CONLEY COMMENTARY (WSAU) – If you register a vehicle in Marathon County, you pay $25 extra. It’s a wheel tax, intended to raise more money for road maintenance.
Here are two dirty little secrets that you may not know about the wheel tax.
First, it was supposed to be temporary. Marathon County enacted the wheel tax in 2017. It was supposed to be a one-time fee. But the county board quickly decided that it liked the additional $3-million that the wheel tax brought in. The following year they voted to make it permanent.
Second, if you live in Wausau, none of that $3-million goes towards road work in your city. Under state law, cities must maintain their own roads. Marathon County’s wheel tax is spent totally on roadwork outside the city limits. If you live in Wausau, your wheel tax dollars go to repair culverts and to re-pave roads in Stratford or Edgar, not in Wausau.
You would think that Wausau’s members on the Marathon County board would stand up and stop the fleecing of their constituents. No, not at all.

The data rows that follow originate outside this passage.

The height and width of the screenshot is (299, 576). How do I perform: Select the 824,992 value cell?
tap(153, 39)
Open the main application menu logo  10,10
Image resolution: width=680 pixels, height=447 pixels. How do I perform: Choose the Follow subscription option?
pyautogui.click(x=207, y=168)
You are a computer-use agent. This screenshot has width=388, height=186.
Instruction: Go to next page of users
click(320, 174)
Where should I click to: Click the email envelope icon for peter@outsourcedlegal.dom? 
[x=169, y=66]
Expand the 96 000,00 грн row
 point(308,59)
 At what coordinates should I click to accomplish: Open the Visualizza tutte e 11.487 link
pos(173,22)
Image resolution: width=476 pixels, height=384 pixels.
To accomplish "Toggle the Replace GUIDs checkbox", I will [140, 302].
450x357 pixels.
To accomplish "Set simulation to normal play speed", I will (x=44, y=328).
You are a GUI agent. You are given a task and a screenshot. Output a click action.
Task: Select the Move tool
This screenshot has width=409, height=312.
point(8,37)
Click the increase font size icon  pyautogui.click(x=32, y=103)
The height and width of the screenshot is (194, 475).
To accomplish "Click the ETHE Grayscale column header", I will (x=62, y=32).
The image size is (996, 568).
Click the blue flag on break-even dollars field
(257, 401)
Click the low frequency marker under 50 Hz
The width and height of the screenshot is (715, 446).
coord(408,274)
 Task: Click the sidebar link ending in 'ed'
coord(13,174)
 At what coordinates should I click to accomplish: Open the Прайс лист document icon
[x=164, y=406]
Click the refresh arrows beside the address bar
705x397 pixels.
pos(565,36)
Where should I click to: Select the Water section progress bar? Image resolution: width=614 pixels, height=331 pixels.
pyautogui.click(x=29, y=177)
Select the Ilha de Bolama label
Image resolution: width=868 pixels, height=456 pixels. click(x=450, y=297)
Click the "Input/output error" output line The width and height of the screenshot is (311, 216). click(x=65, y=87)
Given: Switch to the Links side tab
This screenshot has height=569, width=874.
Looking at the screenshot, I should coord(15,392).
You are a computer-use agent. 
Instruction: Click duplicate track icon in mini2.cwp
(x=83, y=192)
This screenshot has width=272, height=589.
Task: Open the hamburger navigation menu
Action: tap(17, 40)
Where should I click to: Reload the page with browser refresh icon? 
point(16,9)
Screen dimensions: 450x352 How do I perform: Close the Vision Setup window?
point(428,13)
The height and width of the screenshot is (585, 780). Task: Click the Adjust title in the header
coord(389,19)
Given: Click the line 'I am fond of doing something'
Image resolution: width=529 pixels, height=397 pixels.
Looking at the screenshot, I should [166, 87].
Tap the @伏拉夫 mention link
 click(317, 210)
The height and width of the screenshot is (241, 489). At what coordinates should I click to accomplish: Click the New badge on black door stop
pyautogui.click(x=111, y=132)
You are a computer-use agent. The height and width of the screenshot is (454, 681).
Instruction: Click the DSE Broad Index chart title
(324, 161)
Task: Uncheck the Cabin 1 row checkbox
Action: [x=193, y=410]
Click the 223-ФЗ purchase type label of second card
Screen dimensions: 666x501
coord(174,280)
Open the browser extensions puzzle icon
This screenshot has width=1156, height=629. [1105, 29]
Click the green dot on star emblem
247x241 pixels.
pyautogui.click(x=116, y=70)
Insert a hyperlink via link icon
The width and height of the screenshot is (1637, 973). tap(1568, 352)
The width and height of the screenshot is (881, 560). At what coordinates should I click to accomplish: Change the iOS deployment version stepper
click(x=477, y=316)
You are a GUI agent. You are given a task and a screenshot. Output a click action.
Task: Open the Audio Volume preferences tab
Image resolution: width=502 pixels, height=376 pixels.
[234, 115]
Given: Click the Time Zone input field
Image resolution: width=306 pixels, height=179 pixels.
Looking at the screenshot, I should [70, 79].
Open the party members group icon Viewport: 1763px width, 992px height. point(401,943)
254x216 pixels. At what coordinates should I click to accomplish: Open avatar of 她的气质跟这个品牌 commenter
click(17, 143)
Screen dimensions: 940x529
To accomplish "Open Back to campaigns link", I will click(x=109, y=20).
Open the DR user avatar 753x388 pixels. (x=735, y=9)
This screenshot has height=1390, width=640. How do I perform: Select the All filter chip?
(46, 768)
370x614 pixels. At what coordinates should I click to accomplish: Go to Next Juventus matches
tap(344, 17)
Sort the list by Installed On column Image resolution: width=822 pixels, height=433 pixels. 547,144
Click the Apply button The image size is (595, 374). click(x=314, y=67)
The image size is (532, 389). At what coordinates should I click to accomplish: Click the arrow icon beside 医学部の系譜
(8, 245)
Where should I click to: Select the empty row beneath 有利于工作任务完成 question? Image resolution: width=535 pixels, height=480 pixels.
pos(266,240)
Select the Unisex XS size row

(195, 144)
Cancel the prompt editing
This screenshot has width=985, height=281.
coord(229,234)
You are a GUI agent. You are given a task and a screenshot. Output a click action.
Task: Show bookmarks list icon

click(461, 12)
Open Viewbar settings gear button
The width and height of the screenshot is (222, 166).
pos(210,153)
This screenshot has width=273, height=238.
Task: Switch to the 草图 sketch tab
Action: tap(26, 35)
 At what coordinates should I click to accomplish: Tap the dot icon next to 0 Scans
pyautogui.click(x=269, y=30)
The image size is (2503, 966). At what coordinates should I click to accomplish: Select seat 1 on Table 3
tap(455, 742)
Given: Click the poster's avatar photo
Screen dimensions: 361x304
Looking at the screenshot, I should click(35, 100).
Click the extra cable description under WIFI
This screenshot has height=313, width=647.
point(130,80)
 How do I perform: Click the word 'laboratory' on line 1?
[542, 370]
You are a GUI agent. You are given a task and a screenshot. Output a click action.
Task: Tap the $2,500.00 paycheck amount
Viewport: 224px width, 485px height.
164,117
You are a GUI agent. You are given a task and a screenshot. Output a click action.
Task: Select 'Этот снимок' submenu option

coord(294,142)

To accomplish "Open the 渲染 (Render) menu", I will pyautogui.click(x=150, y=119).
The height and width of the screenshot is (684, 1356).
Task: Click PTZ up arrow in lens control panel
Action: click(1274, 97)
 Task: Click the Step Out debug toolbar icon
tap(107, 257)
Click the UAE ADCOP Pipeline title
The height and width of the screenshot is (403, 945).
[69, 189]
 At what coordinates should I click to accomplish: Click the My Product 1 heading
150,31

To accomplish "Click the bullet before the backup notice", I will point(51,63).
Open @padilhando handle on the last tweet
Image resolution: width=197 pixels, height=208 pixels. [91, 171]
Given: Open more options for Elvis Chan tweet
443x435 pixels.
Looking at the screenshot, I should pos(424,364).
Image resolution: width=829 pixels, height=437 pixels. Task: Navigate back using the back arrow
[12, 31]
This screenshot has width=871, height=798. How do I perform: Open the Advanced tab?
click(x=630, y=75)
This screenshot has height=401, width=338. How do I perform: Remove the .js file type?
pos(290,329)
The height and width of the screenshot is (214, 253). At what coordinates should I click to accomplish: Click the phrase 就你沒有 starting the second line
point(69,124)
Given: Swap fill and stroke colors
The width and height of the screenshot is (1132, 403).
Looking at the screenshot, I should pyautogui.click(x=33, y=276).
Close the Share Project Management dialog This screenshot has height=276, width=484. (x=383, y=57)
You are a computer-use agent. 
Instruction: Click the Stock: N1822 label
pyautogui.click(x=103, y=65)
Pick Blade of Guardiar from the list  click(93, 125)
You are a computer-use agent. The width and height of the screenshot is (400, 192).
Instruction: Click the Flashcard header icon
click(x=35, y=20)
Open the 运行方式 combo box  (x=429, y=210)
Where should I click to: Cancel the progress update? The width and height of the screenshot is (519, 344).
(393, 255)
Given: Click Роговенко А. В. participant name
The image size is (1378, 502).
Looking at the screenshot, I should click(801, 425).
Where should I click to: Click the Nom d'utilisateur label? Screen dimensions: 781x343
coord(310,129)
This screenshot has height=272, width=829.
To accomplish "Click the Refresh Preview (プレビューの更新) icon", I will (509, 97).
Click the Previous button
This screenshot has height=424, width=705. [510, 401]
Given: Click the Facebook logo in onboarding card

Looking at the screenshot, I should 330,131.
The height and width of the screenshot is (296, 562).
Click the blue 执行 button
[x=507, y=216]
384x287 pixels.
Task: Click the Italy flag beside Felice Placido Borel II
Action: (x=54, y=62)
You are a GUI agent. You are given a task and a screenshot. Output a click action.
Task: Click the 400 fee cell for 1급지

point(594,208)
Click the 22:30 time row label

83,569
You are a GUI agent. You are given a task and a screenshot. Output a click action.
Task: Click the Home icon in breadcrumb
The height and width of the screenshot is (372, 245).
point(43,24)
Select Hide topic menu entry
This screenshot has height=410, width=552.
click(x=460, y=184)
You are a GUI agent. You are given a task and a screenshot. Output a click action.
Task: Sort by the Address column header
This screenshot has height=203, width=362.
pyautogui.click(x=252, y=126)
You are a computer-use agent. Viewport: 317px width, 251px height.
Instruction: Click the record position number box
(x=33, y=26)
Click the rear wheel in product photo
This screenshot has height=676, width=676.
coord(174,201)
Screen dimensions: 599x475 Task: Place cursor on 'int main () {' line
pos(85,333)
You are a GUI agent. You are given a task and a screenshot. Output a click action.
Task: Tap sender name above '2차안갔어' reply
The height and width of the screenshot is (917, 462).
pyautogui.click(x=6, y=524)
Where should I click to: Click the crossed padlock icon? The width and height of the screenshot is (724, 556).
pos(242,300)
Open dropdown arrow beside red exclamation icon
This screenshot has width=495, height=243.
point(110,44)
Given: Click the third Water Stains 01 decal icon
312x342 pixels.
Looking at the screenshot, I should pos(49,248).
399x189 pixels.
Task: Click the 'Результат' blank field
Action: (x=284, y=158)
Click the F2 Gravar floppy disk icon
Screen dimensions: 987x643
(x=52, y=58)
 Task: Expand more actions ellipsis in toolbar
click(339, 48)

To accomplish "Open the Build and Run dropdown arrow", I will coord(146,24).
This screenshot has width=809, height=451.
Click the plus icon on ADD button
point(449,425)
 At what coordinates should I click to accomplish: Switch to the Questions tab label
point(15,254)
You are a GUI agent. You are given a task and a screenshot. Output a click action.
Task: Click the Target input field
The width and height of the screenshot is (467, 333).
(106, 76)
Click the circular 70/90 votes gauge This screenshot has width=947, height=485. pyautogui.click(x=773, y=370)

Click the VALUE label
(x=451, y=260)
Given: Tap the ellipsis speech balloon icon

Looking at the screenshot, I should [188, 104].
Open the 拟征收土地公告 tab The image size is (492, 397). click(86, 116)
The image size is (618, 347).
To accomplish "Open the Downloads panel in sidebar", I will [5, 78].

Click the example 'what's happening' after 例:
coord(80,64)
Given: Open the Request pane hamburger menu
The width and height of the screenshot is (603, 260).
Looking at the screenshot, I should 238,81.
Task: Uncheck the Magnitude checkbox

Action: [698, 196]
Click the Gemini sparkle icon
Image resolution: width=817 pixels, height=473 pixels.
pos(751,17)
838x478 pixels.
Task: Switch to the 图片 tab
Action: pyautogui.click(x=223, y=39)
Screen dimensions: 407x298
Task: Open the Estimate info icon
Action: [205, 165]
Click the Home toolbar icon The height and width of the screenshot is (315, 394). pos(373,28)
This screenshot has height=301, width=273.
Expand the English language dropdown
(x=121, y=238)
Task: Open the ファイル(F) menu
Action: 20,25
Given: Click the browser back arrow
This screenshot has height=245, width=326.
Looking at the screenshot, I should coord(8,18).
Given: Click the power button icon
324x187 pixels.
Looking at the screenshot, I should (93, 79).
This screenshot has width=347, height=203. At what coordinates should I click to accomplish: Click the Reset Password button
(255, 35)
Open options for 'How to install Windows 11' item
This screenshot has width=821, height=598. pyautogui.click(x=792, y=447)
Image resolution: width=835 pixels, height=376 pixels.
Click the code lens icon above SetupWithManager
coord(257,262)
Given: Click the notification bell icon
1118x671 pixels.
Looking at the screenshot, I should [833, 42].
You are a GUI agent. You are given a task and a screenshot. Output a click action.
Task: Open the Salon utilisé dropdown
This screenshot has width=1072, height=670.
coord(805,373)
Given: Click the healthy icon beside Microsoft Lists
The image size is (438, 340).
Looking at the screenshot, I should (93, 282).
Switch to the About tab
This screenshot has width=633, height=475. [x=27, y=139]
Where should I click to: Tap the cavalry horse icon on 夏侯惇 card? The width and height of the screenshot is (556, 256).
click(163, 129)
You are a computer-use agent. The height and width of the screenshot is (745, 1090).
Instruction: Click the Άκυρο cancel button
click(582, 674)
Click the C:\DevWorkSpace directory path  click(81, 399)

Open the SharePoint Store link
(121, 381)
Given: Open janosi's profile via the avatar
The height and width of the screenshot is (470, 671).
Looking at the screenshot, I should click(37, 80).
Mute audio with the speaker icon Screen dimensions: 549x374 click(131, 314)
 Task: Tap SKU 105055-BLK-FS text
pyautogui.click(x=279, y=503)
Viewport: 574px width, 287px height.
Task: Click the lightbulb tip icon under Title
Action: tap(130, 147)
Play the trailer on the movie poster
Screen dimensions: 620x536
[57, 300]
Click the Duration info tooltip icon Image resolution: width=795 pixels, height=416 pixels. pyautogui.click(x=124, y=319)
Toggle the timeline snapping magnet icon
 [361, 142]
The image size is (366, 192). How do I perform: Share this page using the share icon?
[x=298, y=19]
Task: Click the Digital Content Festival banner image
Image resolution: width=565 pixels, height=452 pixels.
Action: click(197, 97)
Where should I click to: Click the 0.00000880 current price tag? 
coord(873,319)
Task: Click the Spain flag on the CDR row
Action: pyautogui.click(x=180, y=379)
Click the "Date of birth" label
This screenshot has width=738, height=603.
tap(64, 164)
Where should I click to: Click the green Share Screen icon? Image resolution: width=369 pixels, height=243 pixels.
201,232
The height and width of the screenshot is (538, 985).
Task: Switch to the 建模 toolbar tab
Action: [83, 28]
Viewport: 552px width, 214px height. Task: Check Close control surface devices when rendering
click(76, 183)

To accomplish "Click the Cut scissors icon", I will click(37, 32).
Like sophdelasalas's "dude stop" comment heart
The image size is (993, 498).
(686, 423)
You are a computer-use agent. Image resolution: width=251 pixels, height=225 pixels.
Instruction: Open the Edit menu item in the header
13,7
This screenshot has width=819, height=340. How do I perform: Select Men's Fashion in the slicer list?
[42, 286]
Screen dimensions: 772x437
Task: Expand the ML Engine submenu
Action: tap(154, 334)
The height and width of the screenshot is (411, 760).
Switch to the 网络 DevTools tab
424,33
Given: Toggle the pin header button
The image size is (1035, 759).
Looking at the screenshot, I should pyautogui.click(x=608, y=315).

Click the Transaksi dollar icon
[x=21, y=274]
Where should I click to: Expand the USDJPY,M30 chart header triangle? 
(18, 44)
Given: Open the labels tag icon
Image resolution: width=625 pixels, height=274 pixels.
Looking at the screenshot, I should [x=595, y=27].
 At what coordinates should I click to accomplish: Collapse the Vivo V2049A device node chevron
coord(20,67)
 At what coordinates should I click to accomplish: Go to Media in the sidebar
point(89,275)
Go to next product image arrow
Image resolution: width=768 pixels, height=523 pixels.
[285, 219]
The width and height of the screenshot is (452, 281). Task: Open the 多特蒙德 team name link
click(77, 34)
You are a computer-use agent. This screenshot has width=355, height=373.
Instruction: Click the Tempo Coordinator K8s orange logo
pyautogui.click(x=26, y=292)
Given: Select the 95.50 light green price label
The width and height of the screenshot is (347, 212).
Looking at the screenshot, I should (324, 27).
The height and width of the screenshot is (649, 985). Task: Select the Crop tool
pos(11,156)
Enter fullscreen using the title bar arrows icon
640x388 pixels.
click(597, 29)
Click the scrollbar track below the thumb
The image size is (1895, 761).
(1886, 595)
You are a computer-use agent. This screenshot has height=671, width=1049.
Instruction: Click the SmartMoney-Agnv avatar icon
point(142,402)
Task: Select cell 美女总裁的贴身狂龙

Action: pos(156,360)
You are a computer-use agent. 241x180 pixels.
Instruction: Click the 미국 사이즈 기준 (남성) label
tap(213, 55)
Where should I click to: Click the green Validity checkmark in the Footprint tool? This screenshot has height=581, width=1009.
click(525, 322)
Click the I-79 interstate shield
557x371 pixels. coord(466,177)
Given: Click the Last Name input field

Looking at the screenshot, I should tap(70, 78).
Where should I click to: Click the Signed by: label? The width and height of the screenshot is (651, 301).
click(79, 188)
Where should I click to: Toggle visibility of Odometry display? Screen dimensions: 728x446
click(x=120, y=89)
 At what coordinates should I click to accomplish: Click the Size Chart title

So there’s a possibility that Wausau drivers might pay twice. One city budget proposal includes an additional $25 for those who live in the city.
For those with good memories, Wausau residents voted on a wheel tax in 2016. City residents were told then that the city wheel tax would only take effect if or when the county’s tax ended. Residents still overwhelmingly voted no.
Mayor Doug Diny said the wheel tax proposal came from the city engineering department. The mayor said he does not support it, to the point that he’d veto the entire city budget over the issue.
The mayor is right. The city is already going through a state-mandated property revaluation. A tax increase is already baked into the cake, and that assumes that the county and the school board show fiscal discipline in the upcoming budget cycle.
The taxpayers are not a never-ending pocket that elected leaders can dig into for more money.